Documentation
This is a guide to explain how the Agency Dashboard measures and tracks implementation of Project Open Data. This website also provides a number of tools and resources to help agencies implement their open data programs and many of those are documented here as well.
You can help edit this documentation on GitHub.
Agency Dashboard
The Agency Dashboard is used to track how agencies are implementing Project Open Data (aka OMB M-13-13). This is done in two ways:
- Review of the leading indicators (detailed below) by OMB staff; see also the Leading Indicators Strategy Rubric
- Automated metrics that analyze machine readable files (eg, data.json, digitalstrategy.json)
The leading indicators are scored by OMB staff and they can involve a more subjective evaluation process. The indicators are also informed by the automated metrics which are generated by a daily automated script that analyzes files on agency websites to understand the progress and current status of their public data listings.
Milestones
The dashboard is oriented around quarterly milestones. You can use the blue milestone selection menu to navigate between milestones. The OMB scoring as well as the automated metrics are always tied to a specific milestone. The automated metrics will update every 24 hours until the end of the quarter when the milestone has been reached. At that point those automated metrics will represent a historical snapshot. To see the most current automated metrics, you'll need to view the current quarter (the next approaching milestone).
Leading Indicators Strategy
The "Leading Indicators Strategy" refers to the five categories of indicators drawn from the Cross Agency Priority Goals (CAP Goals) for Open Data. The strategies are based on the Enterprise Data Inventory, the Public Data Listing, Public Engagement, Privacy & Security, and Human Capital and are all detailed below.
Doughnut Charts
There are three doughnut charts (a variation on a pie chart) displayed at the top of the Leading Indicators section. Each of these charts will only be displayed if the data is available.
Inventory Composition
This chart shows the accessLevel
percentages in the Enterprise Data Inventory ("public", "restricted public", and "non-public").
Public Dataset Status
This chart shows the percentage of public datasets ("accessLevel":"public"
) that include a distribution with at least one downloadURL
provided. A dataset without a distribution or a dataset that only includes a distribution with an indirect accessURL
does not count as publishing a link to raw data.
Dataset Link Quality
This chart shows percentages for HTTP status codes from the total number of access and download links. For more information on how these numbers are determined, see the Quality Check Analysis overview and the section for each status code linked below:
- Working Links (HTTP 2xx)
- Redirected Links (HTTP 3xx)
- Broken links (HTTP 4xx)
- Error Links (HTTP 5xx)
- Unreachable Links (Other) (HTTP 0)
NOTE: The percentages for Error Links and Broken Links are currently mixed-up (swapped) in this chart.
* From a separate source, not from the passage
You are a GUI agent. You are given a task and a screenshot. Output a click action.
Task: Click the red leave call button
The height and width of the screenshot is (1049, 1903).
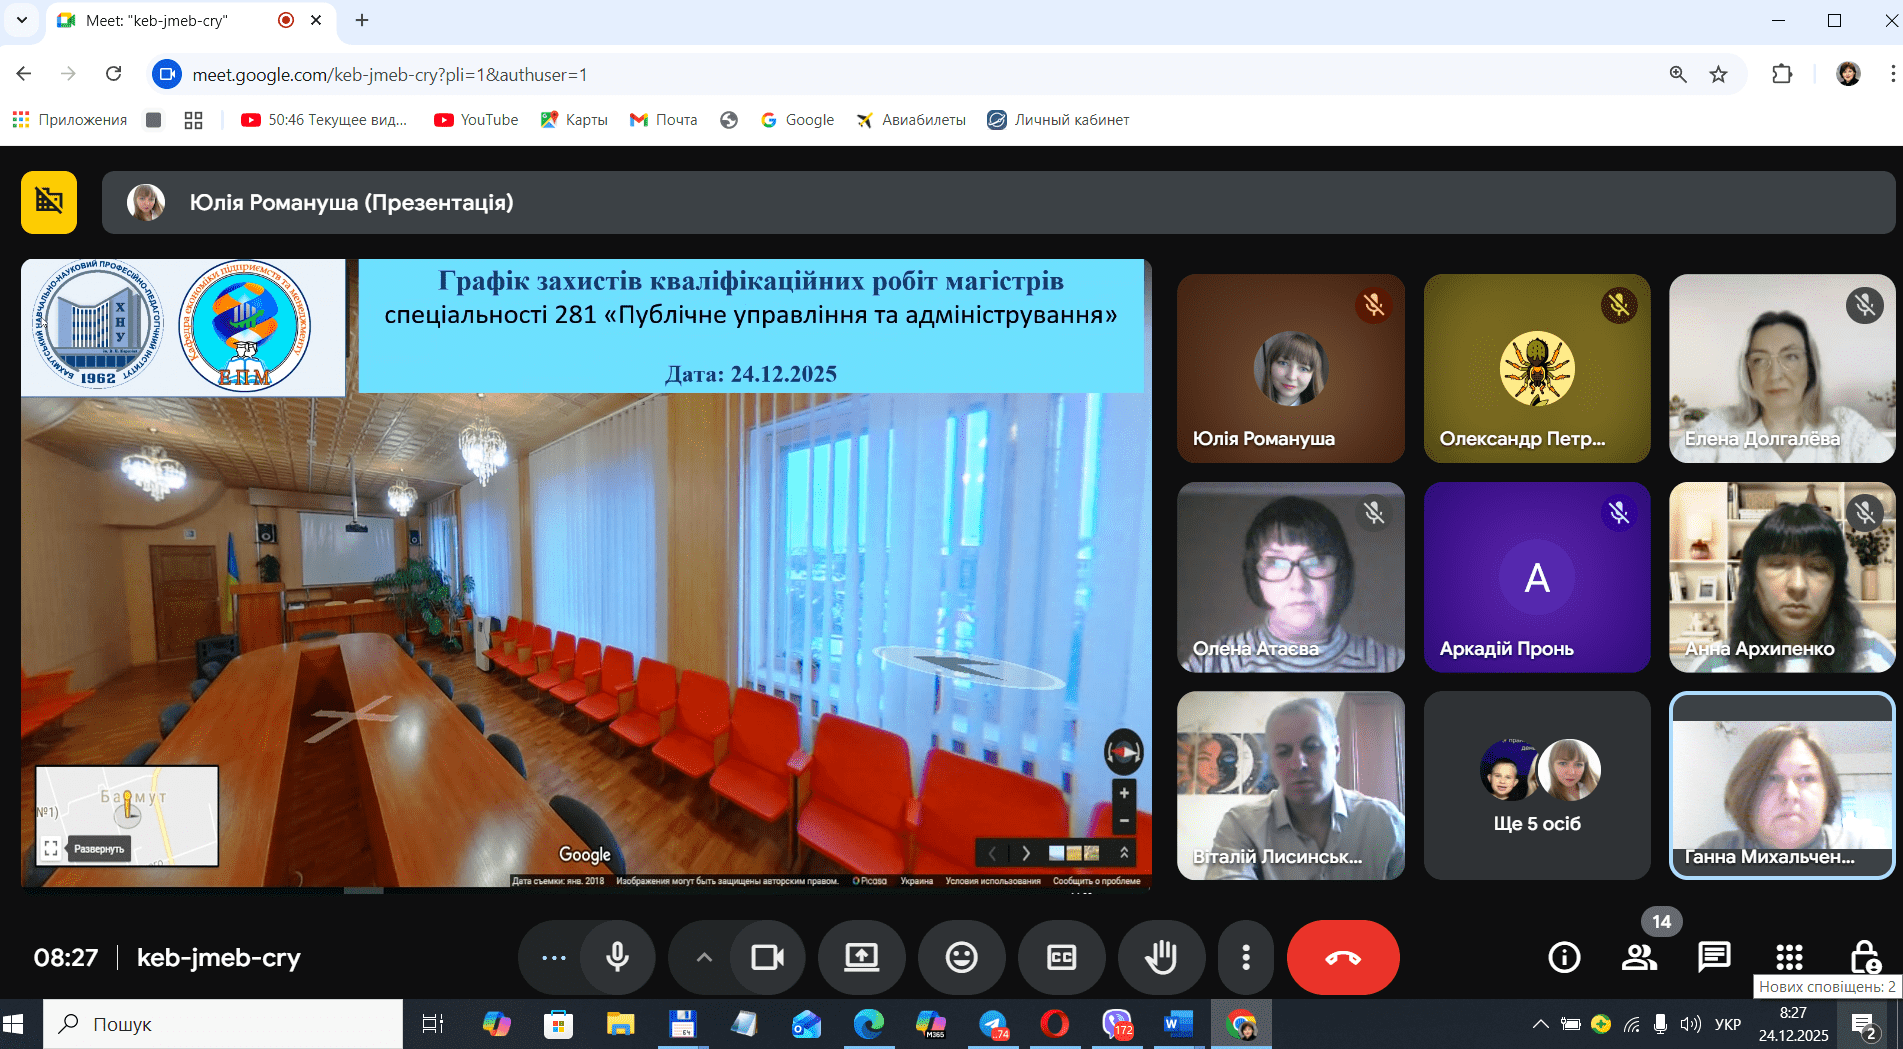tap(1342, 957)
This should be fixed by April 17th 2015
Leading Indicators
The Leading Indicators Strategies described above are broken down here into their component parts:
Enterprise Data Inventory
Overall Progress this Milestone
This element is a collection of the qualitative and quantitative measures and an objective assessment of meeting this milestone is compiled and rated (Green = On Schedule to Complete Milestone, Yellow = Possible Milestone Delivery Problem, Red = Will Miss Milestone) (Qualitative)
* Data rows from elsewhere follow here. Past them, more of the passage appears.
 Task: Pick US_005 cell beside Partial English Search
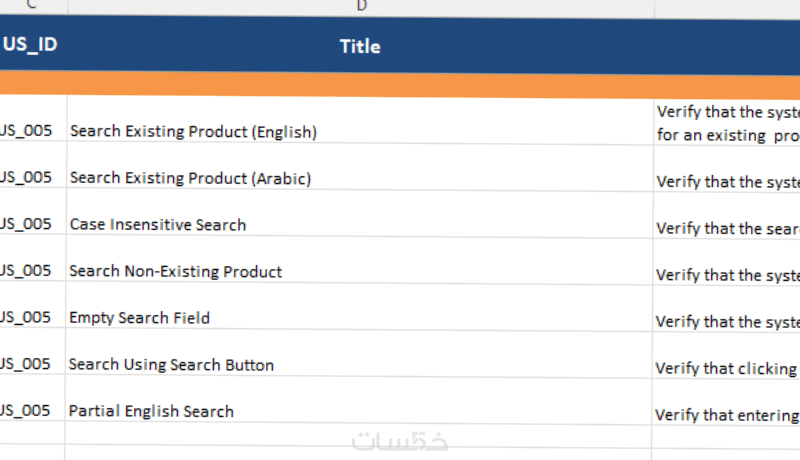pyautogui.click(x=32, y=411)
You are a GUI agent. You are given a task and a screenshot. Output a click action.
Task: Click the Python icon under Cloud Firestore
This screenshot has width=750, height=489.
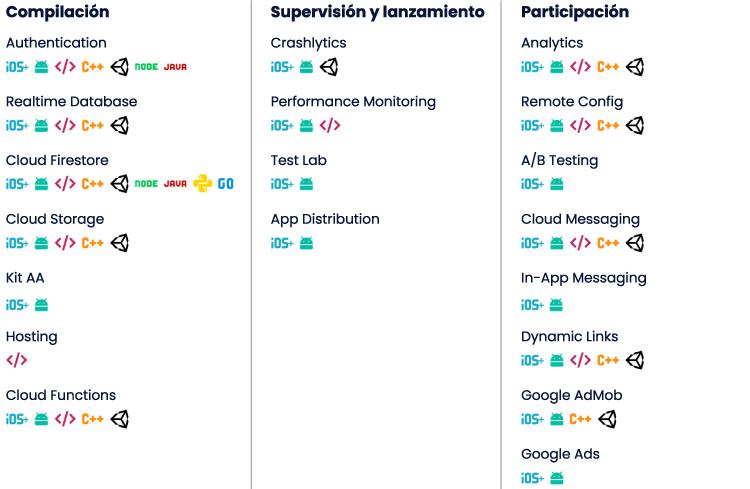tap(203, 184)
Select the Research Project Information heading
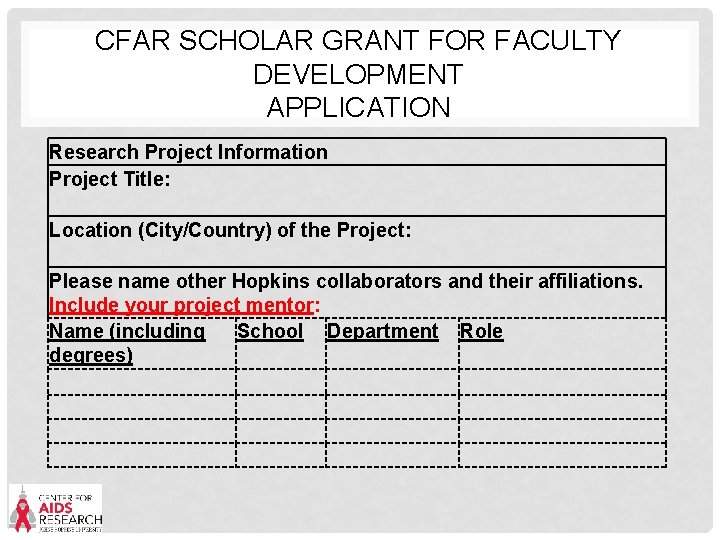This screenshot has height=540, width=720. point(188,152)
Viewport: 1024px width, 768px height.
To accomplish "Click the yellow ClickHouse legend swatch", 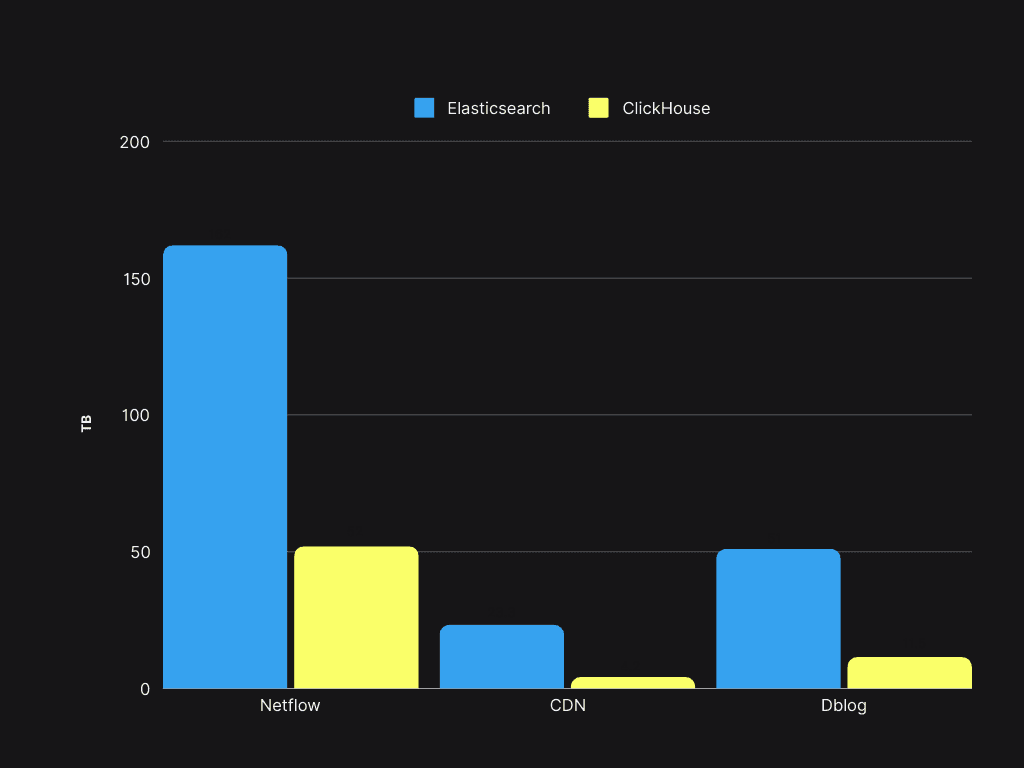I will tap(598, 108).
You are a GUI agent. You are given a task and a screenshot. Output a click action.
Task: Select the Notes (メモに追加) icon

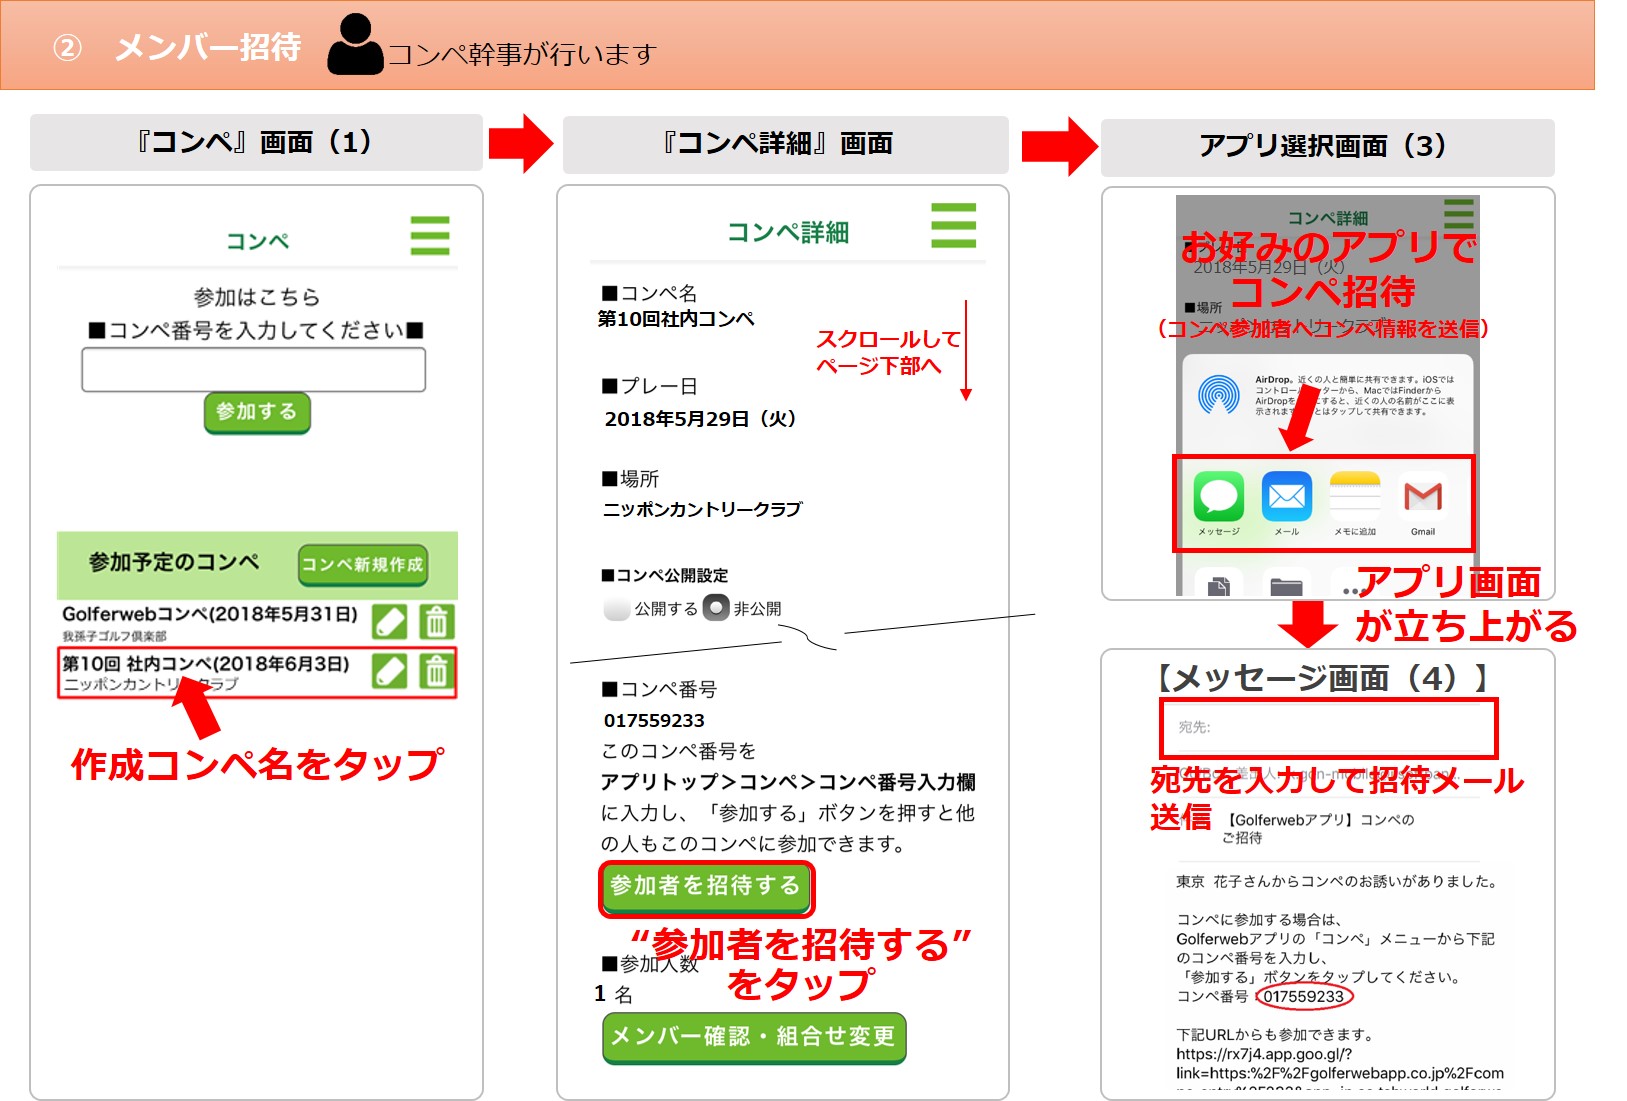pyautogui.click(x=1354, y=497)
Inventory Updated this Quarter
This element captures whether or not an agency had submitted an updated Enterprise Data Inventory into OMB Max by the milestone deadlines.
Number of Datasets
This element accounts for the total number of all datasets listed in the Enterprise Data Inventory. This includes those marked as "Public", "Non-Public" and "Restricted". (Quantitative)
Schedule Delivered
This element captures whether or not an agency has successfully submitted a schedule, via the digitalstrategy.json, or via another document on their agency's website, that indicates a schedule of deliverables against the various outlined milestones for the Open Data Initiative. (Qualitative)
Bureaus represented
This number represents the number of bureaus (based on codes from OMB Circular A-11 for the Common Government-wide Accounting Classification - CGAC in Appendix C) that have data sets reported in the agency's EDI. (Quantitative)
Programs represented
This is a count of primary agency programs that are represented within the EDI based on the Federal Program Inventory. (Quantitative)
Access Level = Public
This is a count of data assets that are or could be made publicly available to all without restrictions. (Quantitative)
Access Level = Restricted
This is a count of data assets that are available under certain use restrictions. (Quantitative)
Access Level = Non-Public
This is a count of data assets is not available to members of the public. (Quantitative)
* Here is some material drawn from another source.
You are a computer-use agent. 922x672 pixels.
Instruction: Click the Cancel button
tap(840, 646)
Inventory > Public listing
This is a comparison of the count of data sets (including those marked as "Public", "Non-Public" and "Restricted") in the EDI versus those in the entire public data listing. In is rare for the EDI to be equal to the PDL (which indicates all data sets are publically accessible) and is often greater than the PDL. If the EDI is less than the PDL, this indicates an error in reporting and collection. (Quantitative)
Percentage growth in records since last quarter
This is calculated by subtracting the last quarter's EDI count of data sets from the current quarter's EDI count of data sets, then divided by last quarter's EDI count of data sets, then multiplied by 100 in order to get the percentage ([(Qb - Qa) / Qa] * 100)
(Quantitative)
Schedule Risk for Nov 30, 2014
This is an objective evaluation (Green = On Schedule, Yellow = Possible Schedule Issues, Red = Schedule Miss/Incomplete) if an agency will be able to make/deliver on their published digital strategy deliverables for Open Data milestones that were outlined in OMB M-13-13. (Qualitative)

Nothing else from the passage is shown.